▶ **About this task**:
Set down exactly the lines in the records below that run from the line with "Click the right" to the line with "Given: Open the LUISAVIAROMA logo homepage", inclusive, and nothing more.

▶ **Records to process**:

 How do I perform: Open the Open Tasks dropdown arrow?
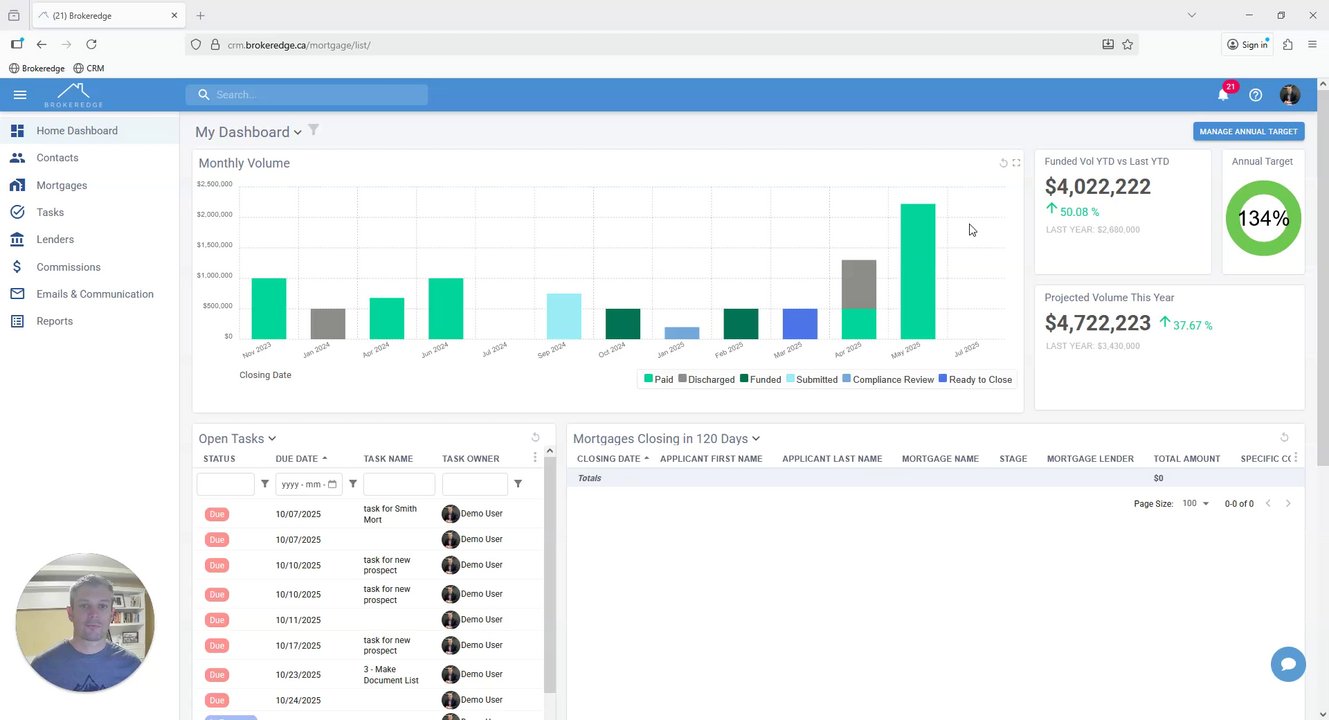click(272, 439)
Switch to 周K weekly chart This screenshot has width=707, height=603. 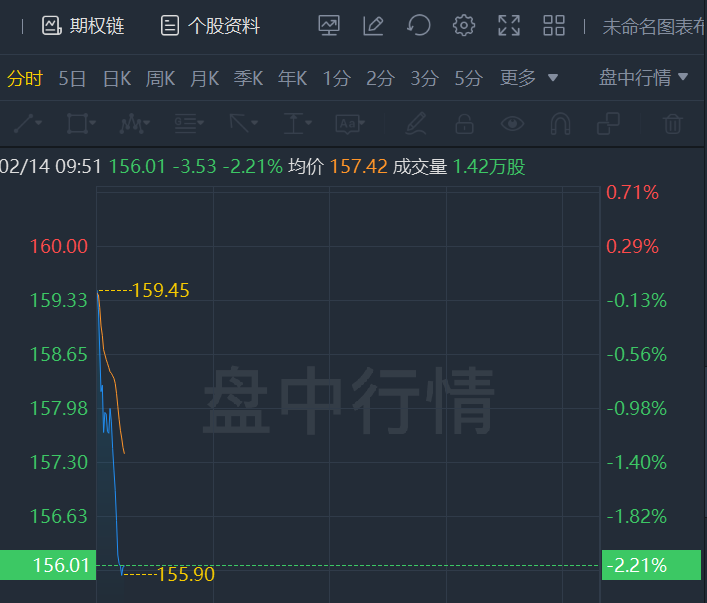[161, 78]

--

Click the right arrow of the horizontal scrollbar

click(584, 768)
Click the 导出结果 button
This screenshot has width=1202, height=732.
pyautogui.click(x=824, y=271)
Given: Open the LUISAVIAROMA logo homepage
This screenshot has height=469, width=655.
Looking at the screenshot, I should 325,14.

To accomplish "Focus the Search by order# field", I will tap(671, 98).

▶ **Solution**:
Click the right arrow of the horizontal scrollbar

click(584, 768)
Click the 导出结果 button
This screenshot has width=1202, height=732.
pyautogui.click(x=824, y=271)
Given: Open the LUISAVIAROMA logo homepage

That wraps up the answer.